Facts and Procedural History
On December 30, 2009, as Orr was leaving an apartment building of a friend and
while he was walking past Tyray Tolbert, LaTonya Burnette, Steven Williams, and Joshua
Haywood, a verbal dispute arose between Williams and Orr. Orr retrieved a gun from his
truck and opened fire. Tolbert and Burnette ran, and Williams and Haywood were soon
found dead with eleven total gunshot wounds.

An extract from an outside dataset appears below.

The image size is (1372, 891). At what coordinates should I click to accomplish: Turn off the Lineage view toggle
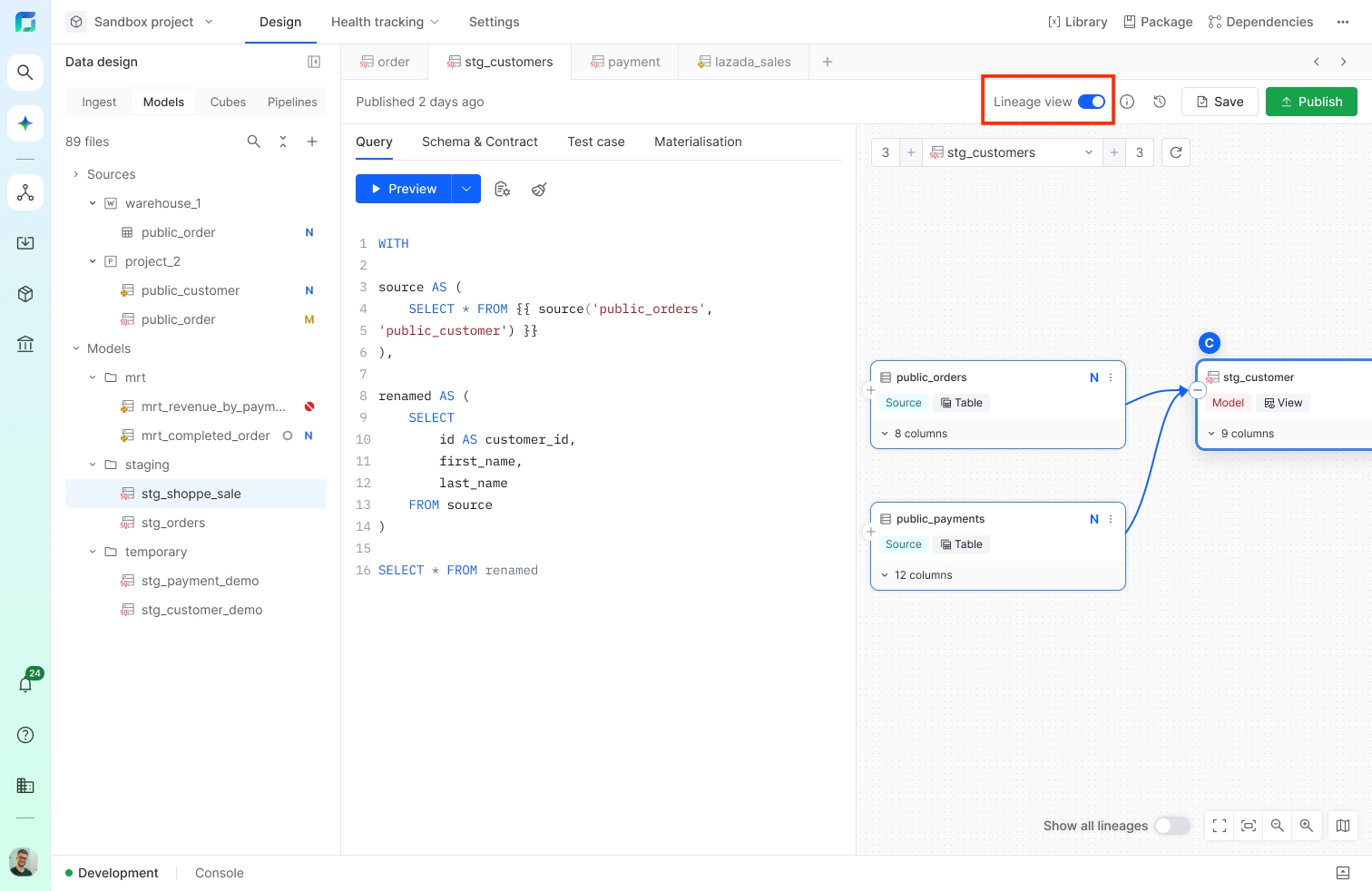[x=1092, y=102]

The State charged Orr with two counts of murder. At the jury trial, Burnette testified
that she did not see a gun or altercation that night and only heard gunshots. Apparently this
conflicted with what Burnette told others on the night of the incident. Following a hearing
outside the presence of the jury, the State called Michelle Jones to testify regarding what
Burnette told Jones on the night of the incident. In addition, one of Orr’s fellow inmates
while Orr awaited trial testified that Orr admitted to him that he committed the murders. The
jury found Orr guilty as charged and, following a hearing, the trial court entered a judgment
of conviction as to both counts of murder and sentenced Orr to two consecutive terms of
fifty-five years, for a total of one hundred and ten years. Orr now appeals his convictions.
Additional facts will be supplied as appropriate.
2
Discussion and Decision
I. Standard of Review
A trial court has “inherent discretionary power” in determining the admission of
evidence, and we review its decisions for an abuse of discretion. Vasquez v. State, 868
N.E.2d 473, 476 (Ind. 2007) (quotation omitted). When a defendant fails to make a
contemporaneous objection to the admission of evidence at trial, however, any error is
generally waived for purposes of appeal. Jackson v. State, 735 N.E.2d 1146, 1152 (Ind.
2000).
The purpose of requiring a contemporaneous objection is to afford the trial court an
opportunity to make a final ruling on the matter in the context which the evidence is
introduced. Id. This is why, for example, pointing to a motion to suppress, a hearing
thereon, or other similar hearing, does not satisfy this requirement. See id. Similarly, the
rule allows trial court judges to consider the issues in light of any fresh developments – in the
law, facts of the case, or anything related to the trial itself – as may be appropriate, and to
correct any errors in prior rulings on the issues. Brown v. State, 929 N.E.2d 204, 207 (Ind.
2010).
Nonetheless, Orr makes the following statement in a footnote of his appellate brief:
[Michelle] Jones[,] [the witness whose testimony Orr now challenges,] was
the first witness to testify on May 6, 2011. Late the previous afternoon, after
the jury was excused, the trial court conducted a lengthy hearing on the hearsay
and impeachment issues that would surface when Jones testified. In that
hearing, counsel for Orr noted that Burnett [sic] had never been confronted
with her purported statements to Jones, a foundational requirement for
impeachment. The trial court summarily rejected that argument . . . .
3
When Jones testified first thing the following morning before the jury, no
objection was then lodged by Orr to Jones’ testimony about Burnett’s [sic]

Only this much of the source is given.